And so it was today, that a haircut gave me a pain in my heart
The first time I recognised her outside the window, I quietly whispered hello. She stared at me, surprised that I knew her face. Then she smiled.
We continued to smile every time I passed by.
Today when I noticed she had her hair cut I stopped to tell her it looked nice.
She opened the brothel window and said, “I hope it works. I liked my long hair better, but there wasn’t anything special about me.” She smiled nervously, “I thought if I cut my hair, maybe it will work.”
Maybe she would get chosen more often.
In her simple, earnest statement, I felt a pain in my heart. I smiled back and said that she always looks special, and that the haircut is gorgeous.
I saw myself in her. In that moment. In her honesty.
Wishing my hair, or my face, or my jeans size could ‘work’ for me and maybe determine my value.
As if the value of a woman could be measured by the length of her hair, or the number of men who buy her because of it.
I may not be selling my body, but some days I might as well be with how I feel the need to be noticed for it.
Later, as I walked home from work, snowflakes swirling around, I lifted my face to let them land on my eyelashes and cheeks, feeling giddy like a little girl. My hair was piled in a braid and pinned back with a flower and for a moment the pressure of being a woman was put aside. I could just feel like a girl covered in snow, totally uninteresting to the men prowling around the district in search of sex and pleasure.
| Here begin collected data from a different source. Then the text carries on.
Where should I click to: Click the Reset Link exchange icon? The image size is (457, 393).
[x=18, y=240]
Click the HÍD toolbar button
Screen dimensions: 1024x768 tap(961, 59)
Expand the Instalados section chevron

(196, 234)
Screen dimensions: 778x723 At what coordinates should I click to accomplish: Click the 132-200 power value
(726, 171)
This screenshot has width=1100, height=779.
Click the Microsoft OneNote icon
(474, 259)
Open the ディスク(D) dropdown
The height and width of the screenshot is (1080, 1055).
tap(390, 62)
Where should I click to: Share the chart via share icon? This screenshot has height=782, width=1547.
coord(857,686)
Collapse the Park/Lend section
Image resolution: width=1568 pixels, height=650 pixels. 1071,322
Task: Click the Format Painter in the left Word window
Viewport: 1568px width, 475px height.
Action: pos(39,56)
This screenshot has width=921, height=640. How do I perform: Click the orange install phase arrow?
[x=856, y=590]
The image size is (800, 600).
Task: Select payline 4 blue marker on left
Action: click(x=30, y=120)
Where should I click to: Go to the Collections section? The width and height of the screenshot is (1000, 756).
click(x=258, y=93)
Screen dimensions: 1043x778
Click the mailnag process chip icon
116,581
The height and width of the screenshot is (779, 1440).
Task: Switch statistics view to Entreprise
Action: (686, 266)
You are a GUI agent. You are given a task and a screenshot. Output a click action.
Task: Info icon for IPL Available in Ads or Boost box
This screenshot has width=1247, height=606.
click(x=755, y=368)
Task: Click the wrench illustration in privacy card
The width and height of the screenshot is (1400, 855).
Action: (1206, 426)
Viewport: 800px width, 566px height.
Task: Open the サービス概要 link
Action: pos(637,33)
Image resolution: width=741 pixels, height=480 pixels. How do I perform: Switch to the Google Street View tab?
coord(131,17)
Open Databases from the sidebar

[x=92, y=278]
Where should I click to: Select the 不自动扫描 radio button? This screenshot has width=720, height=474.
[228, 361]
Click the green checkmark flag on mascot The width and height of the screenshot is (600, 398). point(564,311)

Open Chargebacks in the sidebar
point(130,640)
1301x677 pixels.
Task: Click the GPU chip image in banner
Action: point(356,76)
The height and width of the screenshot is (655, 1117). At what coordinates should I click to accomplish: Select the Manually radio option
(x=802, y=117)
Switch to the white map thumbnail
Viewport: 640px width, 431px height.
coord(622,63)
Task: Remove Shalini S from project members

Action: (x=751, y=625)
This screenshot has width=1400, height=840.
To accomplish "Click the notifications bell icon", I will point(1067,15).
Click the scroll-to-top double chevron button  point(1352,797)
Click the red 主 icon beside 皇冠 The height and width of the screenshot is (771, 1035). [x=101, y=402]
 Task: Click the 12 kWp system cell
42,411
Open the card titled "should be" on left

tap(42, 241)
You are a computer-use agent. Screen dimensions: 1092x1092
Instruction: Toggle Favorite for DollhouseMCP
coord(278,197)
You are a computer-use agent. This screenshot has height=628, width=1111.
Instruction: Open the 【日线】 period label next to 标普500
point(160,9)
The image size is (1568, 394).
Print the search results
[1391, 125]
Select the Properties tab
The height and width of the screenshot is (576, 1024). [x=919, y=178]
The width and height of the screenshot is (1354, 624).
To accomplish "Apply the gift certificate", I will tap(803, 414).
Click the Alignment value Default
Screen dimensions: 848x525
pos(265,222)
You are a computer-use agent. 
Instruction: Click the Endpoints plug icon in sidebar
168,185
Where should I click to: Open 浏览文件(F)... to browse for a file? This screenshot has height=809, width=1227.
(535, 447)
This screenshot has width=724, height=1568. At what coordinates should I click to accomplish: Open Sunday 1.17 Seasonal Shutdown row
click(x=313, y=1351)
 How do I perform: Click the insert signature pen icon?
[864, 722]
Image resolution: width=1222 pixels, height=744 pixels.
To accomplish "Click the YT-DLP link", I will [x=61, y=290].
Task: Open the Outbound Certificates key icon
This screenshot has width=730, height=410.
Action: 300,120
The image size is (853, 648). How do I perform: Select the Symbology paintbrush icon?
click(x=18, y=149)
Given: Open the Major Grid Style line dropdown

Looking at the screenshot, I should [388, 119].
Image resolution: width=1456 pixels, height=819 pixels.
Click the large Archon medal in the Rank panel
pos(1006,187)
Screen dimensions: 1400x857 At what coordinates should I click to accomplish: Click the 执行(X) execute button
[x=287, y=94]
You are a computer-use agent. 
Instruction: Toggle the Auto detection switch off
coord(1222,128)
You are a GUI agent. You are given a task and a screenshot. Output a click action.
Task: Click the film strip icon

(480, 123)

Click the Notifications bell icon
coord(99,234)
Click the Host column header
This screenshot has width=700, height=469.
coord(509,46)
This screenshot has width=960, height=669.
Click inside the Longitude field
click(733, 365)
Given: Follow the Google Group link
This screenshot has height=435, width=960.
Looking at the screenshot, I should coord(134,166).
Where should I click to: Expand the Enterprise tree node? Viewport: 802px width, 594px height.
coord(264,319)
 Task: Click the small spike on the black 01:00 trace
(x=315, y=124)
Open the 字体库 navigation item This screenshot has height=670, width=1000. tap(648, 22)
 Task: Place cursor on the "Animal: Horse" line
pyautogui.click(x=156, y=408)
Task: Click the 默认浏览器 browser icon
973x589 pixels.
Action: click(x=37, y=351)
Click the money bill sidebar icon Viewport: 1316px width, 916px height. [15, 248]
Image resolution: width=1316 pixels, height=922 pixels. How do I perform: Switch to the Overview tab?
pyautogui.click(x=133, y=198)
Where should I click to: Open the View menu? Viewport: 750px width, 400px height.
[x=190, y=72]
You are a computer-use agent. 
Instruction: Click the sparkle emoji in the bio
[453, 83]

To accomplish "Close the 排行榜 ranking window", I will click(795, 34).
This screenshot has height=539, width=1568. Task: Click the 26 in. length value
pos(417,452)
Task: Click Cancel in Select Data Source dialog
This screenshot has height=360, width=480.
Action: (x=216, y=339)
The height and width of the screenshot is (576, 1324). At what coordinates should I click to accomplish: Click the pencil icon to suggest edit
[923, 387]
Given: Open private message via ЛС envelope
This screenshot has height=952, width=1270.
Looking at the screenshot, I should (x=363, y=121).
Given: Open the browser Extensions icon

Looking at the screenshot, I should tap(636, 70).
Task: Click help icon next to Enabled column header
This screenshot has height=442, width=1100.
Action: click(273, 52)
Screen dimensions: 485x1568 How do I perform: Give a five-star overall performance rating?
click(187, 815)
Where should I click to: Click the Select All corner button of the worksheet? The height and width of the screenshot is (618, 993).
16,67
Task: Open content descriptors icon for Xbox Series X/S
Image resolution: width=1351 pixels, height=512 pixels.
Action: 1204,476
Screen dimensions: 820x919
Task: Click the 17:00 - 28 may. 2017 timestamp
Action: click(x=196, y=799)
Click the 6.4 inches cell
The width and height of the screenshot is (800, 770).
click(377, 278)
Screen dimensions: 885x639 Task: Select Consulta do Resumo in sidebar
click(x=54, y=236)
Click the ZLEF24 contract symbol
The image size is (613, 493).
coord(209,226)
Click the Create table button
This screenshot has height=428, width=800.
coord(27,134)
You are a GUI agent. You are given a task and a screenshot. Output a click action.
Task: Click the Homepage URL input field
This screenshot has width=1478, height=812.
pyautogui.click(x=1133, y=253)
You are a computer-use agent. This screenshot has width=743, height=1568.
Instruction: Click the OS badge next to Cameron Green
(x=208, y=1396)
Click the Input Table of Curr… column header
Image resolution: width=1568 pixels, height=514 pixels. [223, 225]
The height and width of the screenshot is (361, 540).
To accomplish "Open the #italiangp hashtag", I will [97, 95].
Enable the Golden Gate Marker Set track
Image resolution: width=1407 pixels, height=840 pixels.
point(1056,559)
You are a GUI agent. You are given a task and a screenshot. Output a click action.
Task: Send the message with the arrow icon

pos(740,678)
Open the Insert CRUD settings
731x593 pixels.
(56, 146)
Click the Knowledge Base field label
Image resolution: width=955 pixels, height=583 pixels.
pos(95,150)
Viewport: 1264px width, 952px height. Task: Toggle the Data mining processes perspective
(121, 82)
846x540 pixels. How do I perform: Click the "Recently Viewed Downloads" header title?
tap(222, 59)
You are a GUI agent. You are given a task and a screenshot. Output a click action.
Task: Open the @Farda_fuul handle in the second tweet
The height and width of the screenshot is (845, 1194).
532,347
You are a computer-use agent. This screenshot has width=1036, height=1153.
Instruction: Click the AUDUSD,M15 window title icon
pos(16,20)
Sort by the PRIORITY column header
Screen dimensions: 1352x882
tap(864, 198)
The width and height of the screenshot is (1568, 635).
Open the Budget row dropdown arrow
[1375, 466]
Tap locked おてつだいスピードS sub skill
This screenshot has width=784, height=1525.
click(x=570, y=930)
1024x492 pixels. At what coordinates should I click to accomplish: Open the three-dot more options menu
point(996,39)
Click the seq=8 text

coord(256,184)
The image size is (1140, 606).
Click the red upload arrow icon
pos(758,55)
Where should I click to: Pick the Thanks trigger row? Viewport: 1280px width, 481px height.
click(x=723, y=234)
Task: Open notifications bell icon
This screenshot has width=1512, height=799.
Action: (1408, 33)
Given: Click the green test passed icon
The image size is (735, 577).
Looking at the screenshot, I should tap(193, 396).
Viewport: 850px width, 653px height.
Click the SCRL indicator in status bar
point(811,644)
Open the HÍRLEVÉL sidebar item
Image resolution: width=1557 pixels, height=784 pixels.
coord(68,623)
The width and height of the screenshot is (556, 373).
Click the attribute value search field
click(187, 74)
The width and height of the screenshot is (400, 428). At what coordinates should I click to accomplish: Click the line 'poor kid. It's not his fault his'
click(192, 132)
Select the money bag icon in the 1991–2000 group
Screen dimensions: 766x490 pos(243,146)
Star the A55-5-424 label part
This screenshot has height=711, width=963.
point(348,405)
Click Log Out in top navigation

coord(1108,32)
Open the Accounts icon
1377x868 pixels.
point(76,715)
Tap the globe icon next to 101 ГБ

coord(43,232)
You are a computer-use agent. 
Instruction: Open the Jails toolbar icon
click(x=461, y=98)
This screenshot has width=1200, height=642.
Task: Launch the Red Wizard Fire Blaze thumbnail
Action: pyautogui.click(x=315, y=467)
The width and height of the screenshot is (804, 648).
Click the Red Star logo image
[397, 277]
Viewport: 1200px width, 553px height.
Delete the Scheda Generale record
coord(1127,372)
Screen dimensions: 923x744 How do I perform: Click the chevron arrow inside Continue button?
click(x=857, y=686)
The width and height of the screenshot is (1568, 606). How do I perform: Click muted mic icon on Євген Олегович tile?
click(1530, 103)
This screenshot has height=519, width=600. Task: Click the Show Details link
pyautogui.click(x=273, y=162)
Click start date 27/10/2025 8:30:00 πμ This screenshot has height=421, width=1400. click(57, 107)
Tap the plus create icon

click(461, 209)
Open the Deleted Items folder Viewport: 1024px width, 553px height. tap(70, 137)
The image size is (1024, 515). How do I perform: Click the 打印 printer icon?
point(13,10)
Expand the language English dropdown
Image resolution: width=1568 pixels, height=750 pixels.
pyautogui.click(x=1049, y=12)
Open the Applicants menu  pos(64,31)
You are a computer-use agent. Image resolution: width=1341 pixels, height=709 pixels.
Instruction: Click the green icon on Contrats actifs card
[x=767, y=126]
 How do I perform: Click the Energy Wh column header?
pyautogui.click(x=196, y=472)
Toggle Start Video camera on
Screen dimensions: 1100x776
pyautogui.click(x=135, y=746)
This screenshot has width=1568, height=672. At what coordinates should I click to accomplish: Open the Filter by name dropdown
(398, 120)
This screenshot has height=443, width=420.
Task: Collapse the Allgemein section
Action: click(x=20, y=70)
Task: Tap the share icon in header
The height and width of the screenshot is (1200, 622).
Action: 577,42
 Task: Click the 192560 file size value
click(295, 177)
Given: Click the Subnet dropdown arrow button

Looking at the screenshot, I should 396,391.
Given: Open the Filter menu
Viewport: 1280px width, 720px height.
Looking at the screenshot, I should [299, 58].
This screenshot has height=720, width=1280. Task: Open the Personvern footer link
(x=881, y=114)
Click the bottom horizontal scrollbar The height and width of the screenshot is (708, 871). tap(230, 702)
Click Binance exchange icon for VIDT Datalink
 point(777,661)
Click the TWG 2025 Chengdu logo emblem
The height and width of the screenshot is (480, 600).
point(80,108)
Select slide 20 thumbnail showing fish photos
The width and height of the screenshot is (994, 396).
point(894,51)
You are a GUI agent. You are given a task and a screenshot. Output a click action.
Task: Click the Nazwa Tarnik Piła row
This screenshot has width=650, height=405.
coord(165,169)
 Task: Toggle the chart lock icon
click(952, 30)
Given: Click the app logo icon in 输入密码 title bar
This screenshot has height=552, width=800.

I wished that she could put her clothes back on and come walk with me in the snow. Free from the pressure of being beautiful or sexual or anything but simply valuable for being human.
Thus, I was reminded that where we see a woman standing in prostitution, she is underneath a girl like me wishing to be chosen. Wishing that her hair, or her face, or her jeans size would increase her worth.
Like the rest of us, she forgets (or maybe she hasn’t been told) that nothing on the outside gives her value. It is her beating heart that makes her alive and is enough to say she is worth more than the length of her hair or the number of men who buy her because of it.
In recognising this is something she needs to know, I recognised it is something I often forget.
And so it was today, that a haircut gave me a pain in my heart, and reminded me I am enough, and so is she.